# David and goliath



## muzza72 (Aug 11, 2015)

Found these pair on Fraser Island a while ago. The white bellied sea eagle must have been bitten by the snake as it tried to eat it and died as a result. Bare in mind these eagles are almost as big as wedge tail eagles. we often see these eagles pick off sea snakes from the surface and fly back to shore to eat them but this is the first time I've seen one tackle a terrestrial snake.


----------



## jase75 (Aug 11, 2015)

Did you happen to take note what type of snake it was ? It's belly looks like a Golden Crowned snake which I very much doubt would kill an eagle of that size.


----------



## RoryBreaker (Aug 11, 2015)

Cool pic.

But Dude,

How good are you going?
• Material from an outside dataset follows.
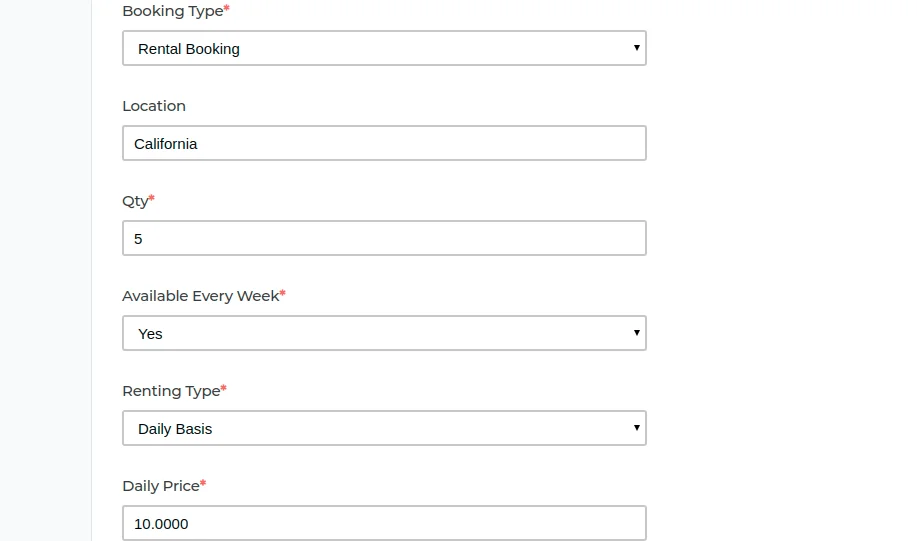The width and height of the screenshot is (917, 541).
Task: Click the required asterisk beside Renting Type
Action: (223, 388)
I count four sets of female legs to your one pair.


----------



## BredliFreak (Aug 12, 2015)

Due to the colouring and location , I'd say RBB or an eastern small-eyed snake.
Cool photo though!

Bredli


----------



## jase75 (Aug 12, 2015)

It's not a Red Belly but it might be a Small eyed Snake.


----------



## Bluetongue1 (Aug 12, 2015)

With that colour head and the pink ventrals, it can only be a Small-eyed Snake. Their venom can be quite toxic, especially from the north of their range and there is one recorded human fatality – although that does not necessarily mean they are equally toxic to bird species. I find it most unusual that a daylight predator was apparently able to pick off one of these rather secretive and very much nocturnal snakes. 

Great pic!


----------



## muzza72 (Sep 5, 2015)

Well spotted sir! Yeah it's a hard life 

- - - Updated - - -


----------



## ronhalling (Sep 9, 2015)

I have fished Frazer island extensively and have never seen a RBB there, i agree with Bluetongue1 it looks very much like an SES  ..........................Ron


----------